身体検査で体重を量って、「森さん、ここまで落ちました」と言いに来る。1年で10キロは落としたのではないか-。森はその頑張りを見ている。「つなぎ、ぶかぶかですよ。ストイック。それが結果につながっている」。

森は4月6日、負傷から2年3カ月ぶりに復帰。リハビリ中も、佐藤からは激励のラインが届いたという。後輩が懸命に減量をして体を鍛える姿は、森自身の刺激にもなったはずだ。

復帰戦の前にはお守りをプレゼントしてくれた。「なせば成るというお守り。摩弥が旅先で買ってきてくれた。東北の方かな。『なせば成る』を見て、あっ、これを森さんにと思ったらしい。

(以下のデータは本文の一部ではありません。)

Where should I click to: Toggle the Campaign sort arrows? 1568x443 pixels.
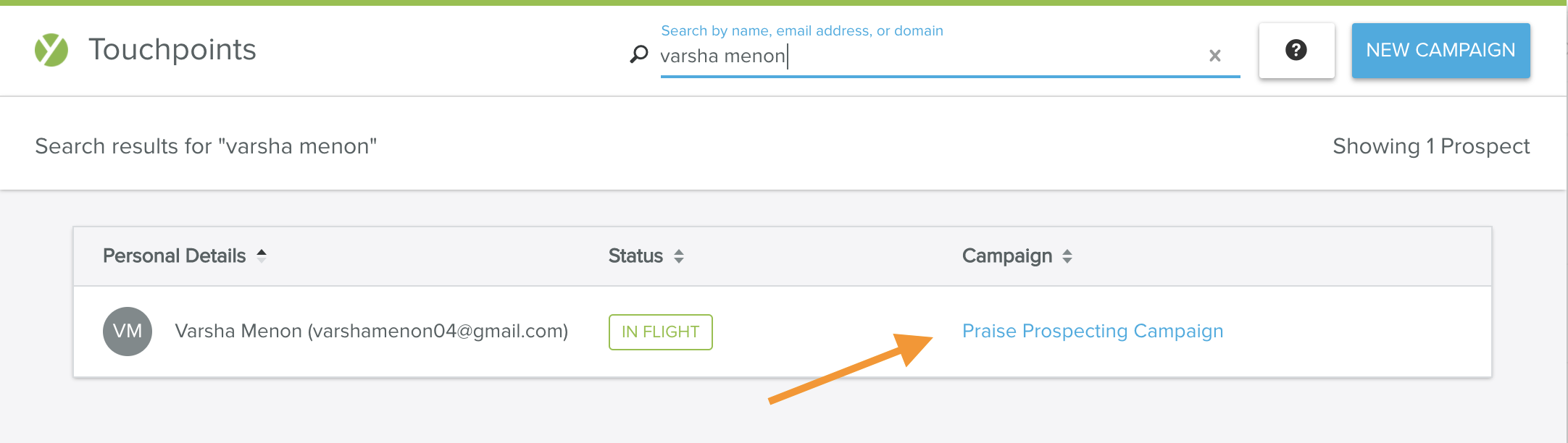(x=1067, y=256)
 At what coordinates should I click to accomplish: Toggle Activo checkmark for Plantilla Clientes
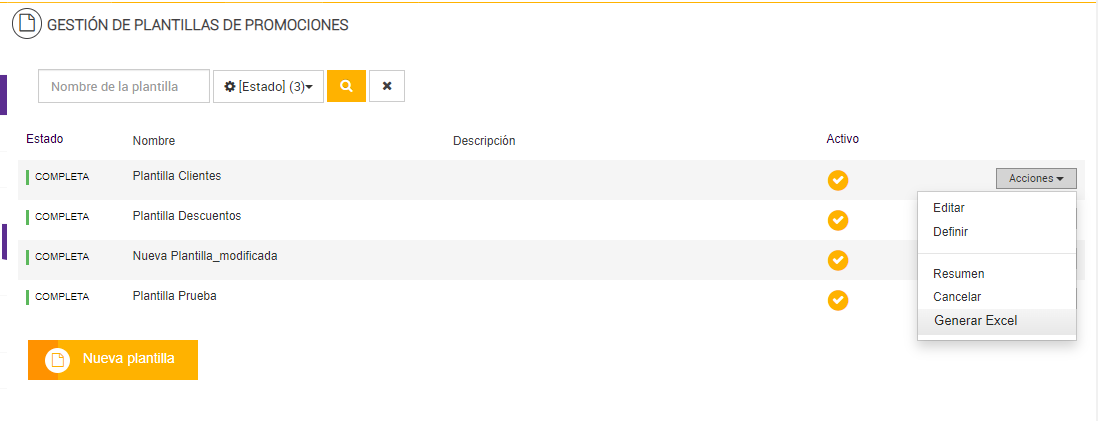point(838,181)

それをつけて復帰戦にいった。で、1着でした」。その後も2~3節は身に付けていたが、お守りが傷んできた。今は、大切にロッカーに保管している。

佐藤は後輩であるとともに、良きライバルだ。「僕は、一緒に走りたくないです。そのぐらい脅威。スタートで行かれてしまうので」。減量でスタートにさらに磨きはかかった。「オートレースは基本、体重が少ない方が有利。そして、ずばり、うまさがある。彼女はいつか、SGを取ると思っている」。

2人の間には約束がある。「先にSGを勝たれたら、もう1人は丸刈りにする」というものだ。20年11月の日本選手権、森はSG初制覇を飾ったが、約束は“据え置き”になったという。「僕が先に取ったけど、さすがに女性だから、今回はいいよって(笑い)。摩弥が取った時にどうしよう。1回目は見逃してもらおうかな。(4月の)オールスターの時もドキドキした(佐藤が優勝戦2着)。勝ったら僕は…。応援するけど、ドキドキしてた」と笑って振り返った。

祝福コメントをお願いすると、「SGも取って、俺を丸刈りにしてくれ。お祝いもしたいですね。ステーキを食べさせてあげよう」と、また笑った。最高の晩さんの席で“約束”についてどのような話がなされたのか-。いつかまた、聞いてみたい。